Las caries infantiles, ¿se contagian?

Problemas dentales en la boca de los niños

Irene IglesiasOdontóloga

La caries es el proceso destructivo del diente causado por bacterias. Es una enfermedad infecciosa. Si el diente se destruye por otra causa ya no se llama caries (hay otros procesos destructivos como erosiones químicas, desgastes físicos o fracturas).

Las bacterias iniciadoras de la caries (Streptococcus mutans) viven en el esmalte dental. Cuando no hay dientes erupcionados, estos gérmenes no están en la boca, y no nacemos con ellos porque no tienen dónde adherirse y no sobreviven hasta que encuentran dónde. Esto significa que en el mismo momento de erupcionar, un diente se puede contaminar por ellas. Viven en las bocas de los demás. Es una bacteria que tenemos todos, pero en las personas con caries, con cavidades abiertas, con agujeritos en los que estas bacterias han hecho su hogar, hay muchísima más cantidad de gérmenes. 

El contagio de las caries en los niños

Madre con hijo cepillándose los dientes

Las caries aparecen con más frecuencia en niños cuya madre o cuidador principal tiene o ha tenido como mínimo una caries activa (sin empastar) a lo largo del último año. Está demostrado mediante estudios genéticos que de los estreptococos del niño, el 60% proceden de la madre, El 40% restante son del padre, abuelos, cuidadores y hermanos y compañeros de juegos. Los dientes recién erupcionados son los más débiles y los que antes se ven afectados, pues aún no están mineralizados por completo, y si en ese momento tan delicado se adhieren gérmenes, y no se eliminan con cepillado, van a producir caries con más frecuencia.

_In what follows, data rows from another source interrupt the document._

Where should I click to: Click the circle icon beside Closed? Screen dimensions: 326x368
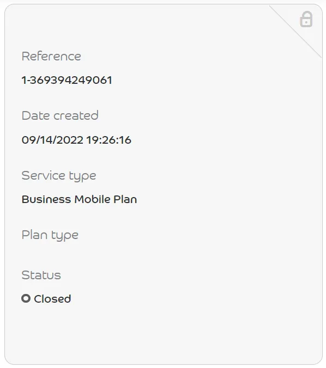pyautogui.click(x=26, y=298)
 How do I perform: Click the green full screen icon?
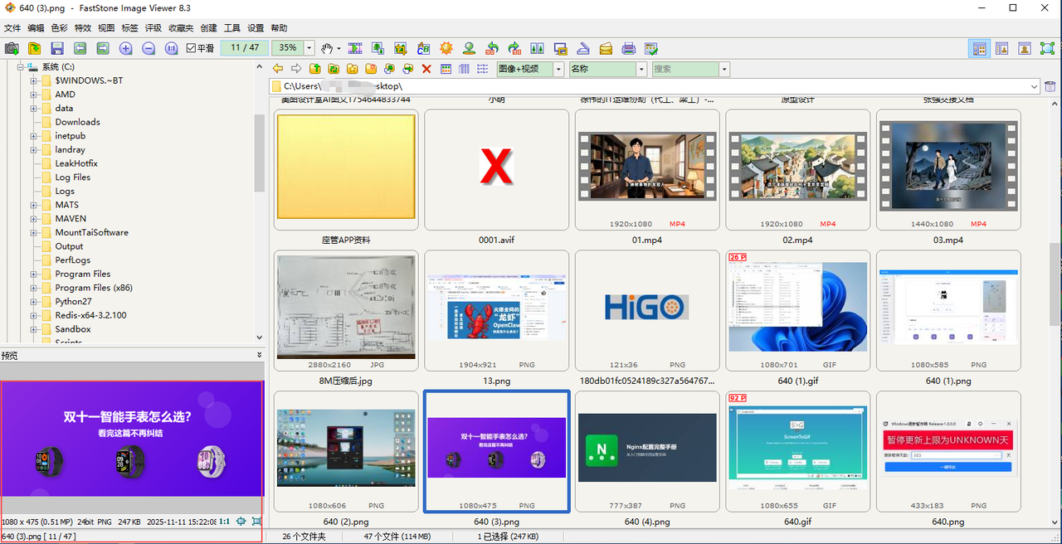(1047, 48)
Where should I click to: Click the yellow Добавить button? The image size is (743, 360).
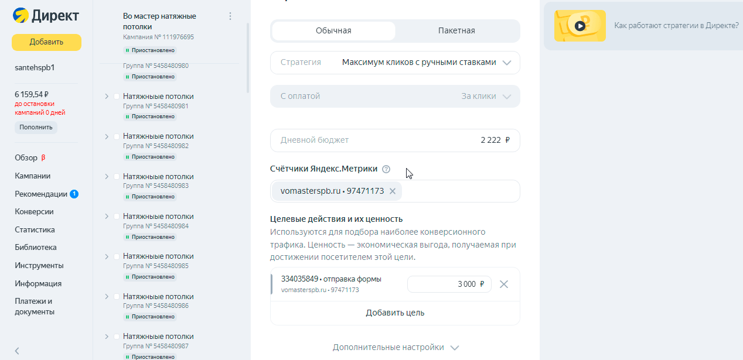coord(46,42)
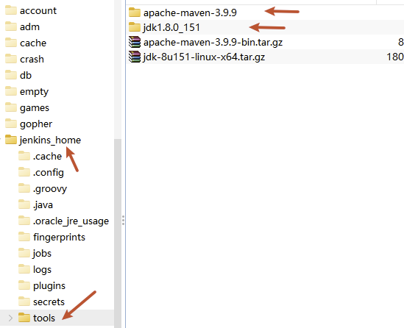Image resolution: width=404 pixels, height=328 pixels.
Task: Select the fingerprints tree item
Action: click(x=52, y=237)
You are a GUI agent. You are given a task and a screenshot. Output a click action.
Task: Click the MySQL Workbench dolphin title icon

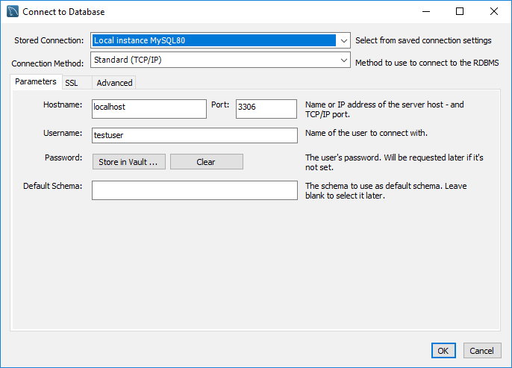(x=11, y=12)

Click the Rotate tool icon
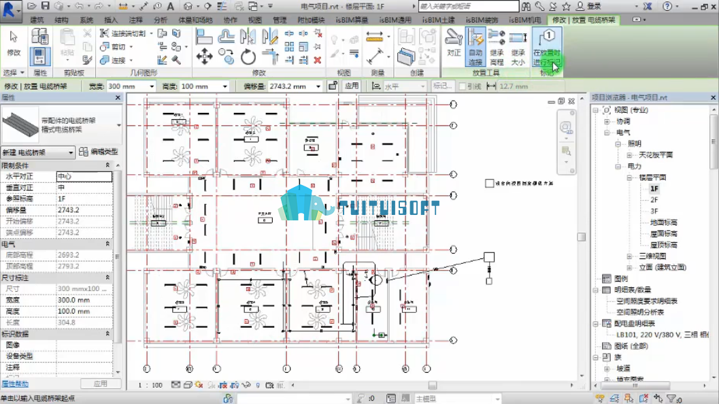248,57
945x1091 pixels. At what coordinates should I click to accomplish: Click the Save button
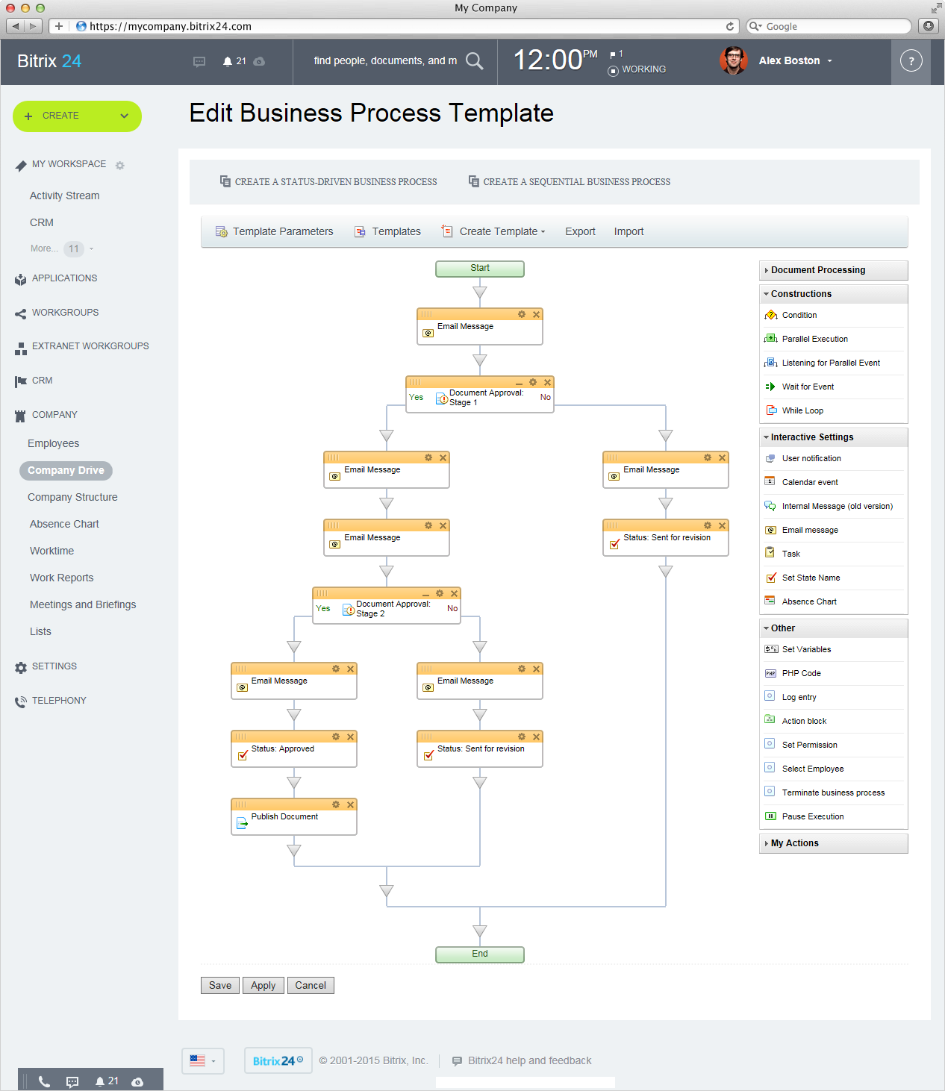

Cómo se contagian las caries 

Las bacterias se transmiten por contacto físico directo:

- Al soplar la sopa en la cuchara.

- Al dar besos en la boca al bebé. Eso no quiere decir que no hay que dar besos. Los besos son el alimento del alma, hay que besar a nuestros hijos... pero con la boca limpia.

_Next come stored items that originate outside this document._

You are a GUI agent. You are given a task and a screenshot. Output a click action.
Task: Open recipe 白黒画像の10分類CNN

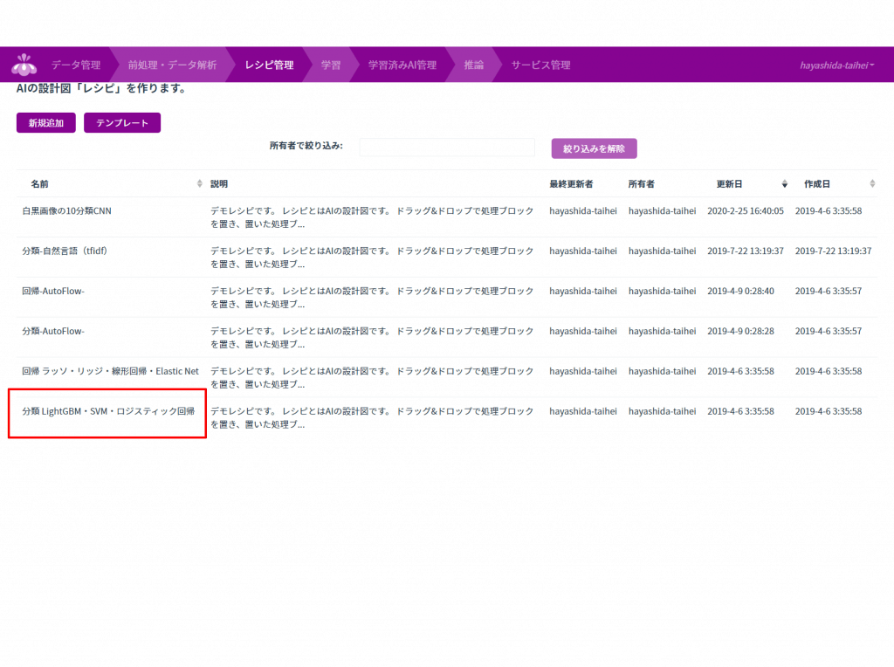tap(67, 211)
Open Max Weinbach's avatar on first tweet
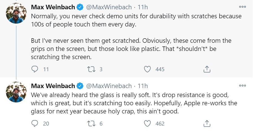Screen dimensions: 253x132 16,13
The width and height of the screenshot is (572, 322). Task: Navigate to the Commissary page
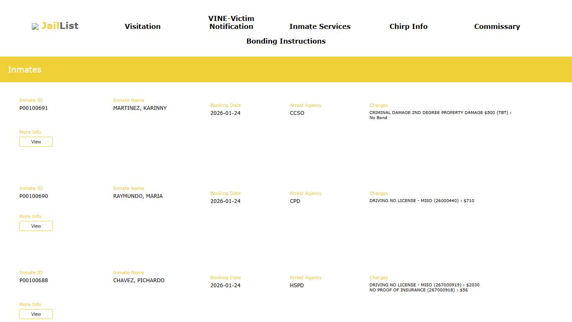pyautogui.click(x=497, y=26)
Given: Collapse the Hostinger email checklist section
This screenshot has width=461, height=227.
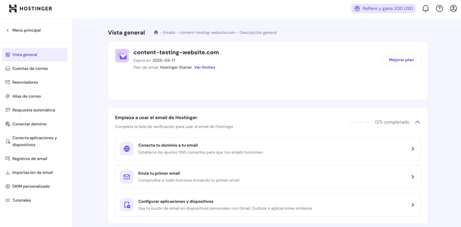Looking at the screenshot, I should click(417, 122).
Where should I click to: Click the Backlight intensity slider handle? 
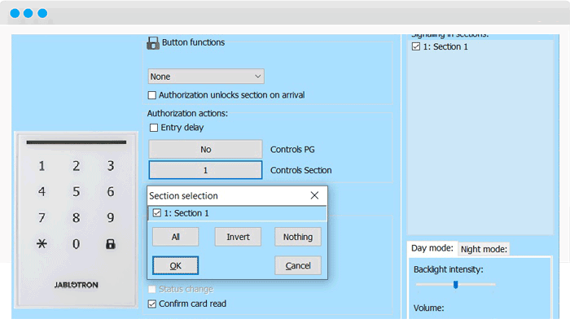tap(456, 284)
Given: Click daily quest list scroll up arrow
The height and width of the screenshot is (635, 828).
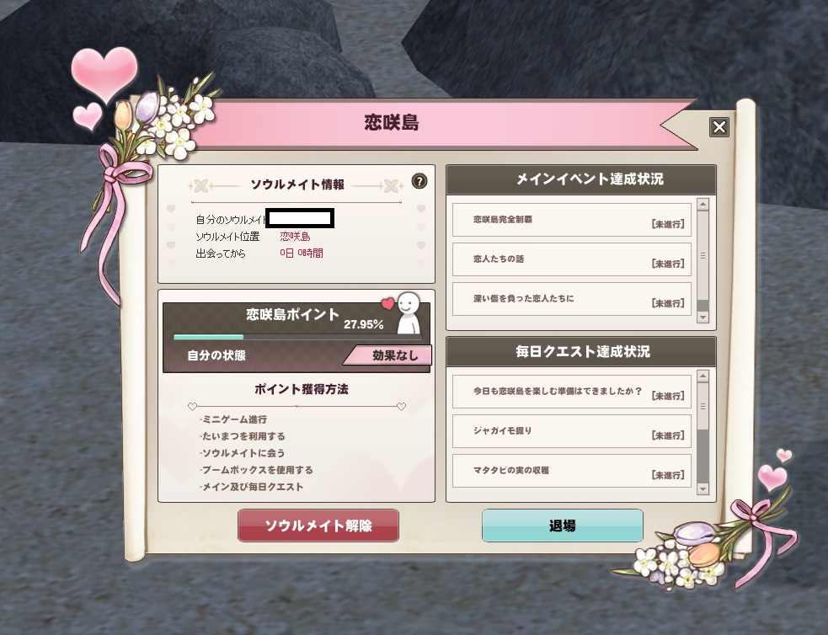Looking at the screenshot, I should 702,376.
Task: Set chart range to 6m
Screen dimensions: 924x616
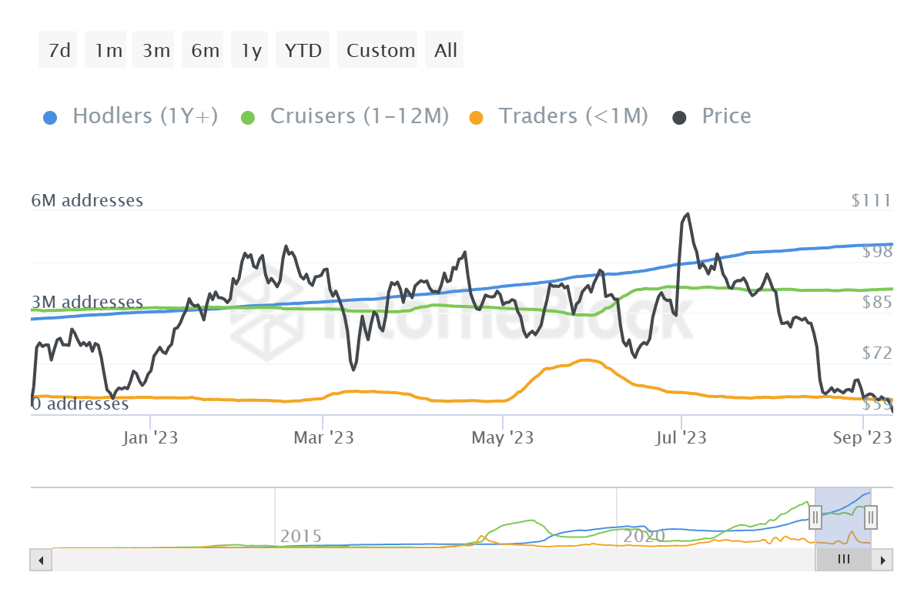Action: (x=205, y=51)
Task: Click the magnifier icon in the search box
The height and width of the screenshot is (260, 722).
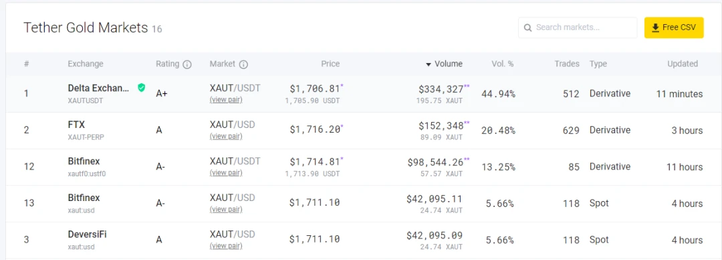Action: pos(528,27)
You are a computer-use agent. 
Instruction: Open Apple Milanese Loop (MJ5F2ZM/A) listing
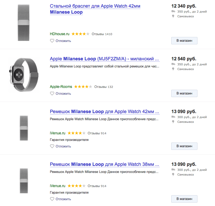[104, 59]
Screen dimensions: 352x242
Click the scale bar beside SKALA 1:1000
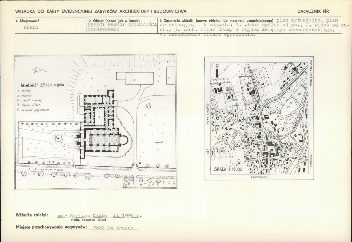pyautogui.click(x=29, y=85)
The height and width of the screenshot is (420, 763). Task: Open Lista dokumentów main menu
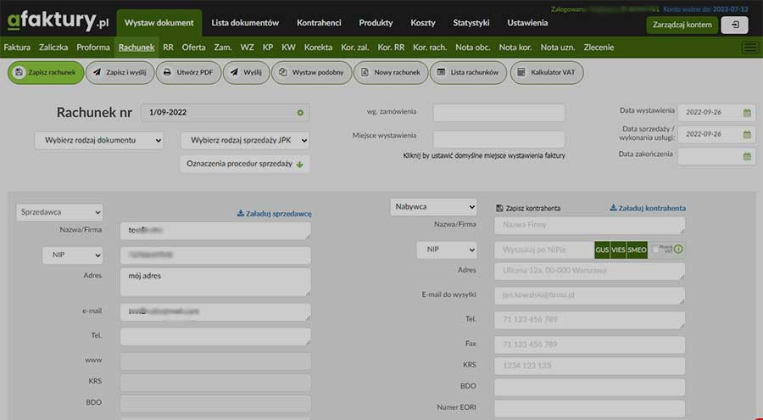click(x=245, y=23)
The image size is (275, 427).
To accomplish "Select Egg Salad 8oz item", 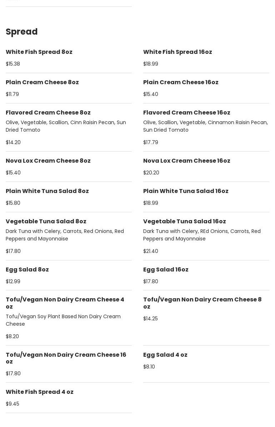I will [x=27, y=270].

- Al limpiar tetinas con nuestra propia saliva. Limpiar las tetinas de biberones y chupetes es una medida controvertida: estudios suecos destacan que es una manera de inmunizar a los niños y prevenir alergias. Pero los hábitos de vida suecos son muy diferentes, y ellos acuden al dentista con mucha más frecuencia y tienen más en cuenta las medidas higiénicas y el uso del flúor para prevenir caries. Los adultos suecos tienen muchísimas menos caries que los españoles.

En cualquier caso sabemos que la caries es una enfermedad infecciosa, pero es multifactorial, es decir, intervienen muchas otras variables en su inicio y desarrollo, y los microbios son solo uno más. Las bacterias se transmiten, se contagian, pero el resto de factores están relacionados o con el modo de vida (hábitos de higiene y de alimentación), con condicionantes de salud (determinadas enfermedades predisponen más a tener caries, ya sea por sí mismas o como efecto secundario de la medicación para tratarlas) o con factores predisponentes individuales (formación del esmalte en la vida intrauterina, anatomía dental más o menos retentiva). Prevenir su aparición es posible. La revisión dental anual a los padres es una medida eficaz para conocer el nivel de riesgo de caries de sus hijos.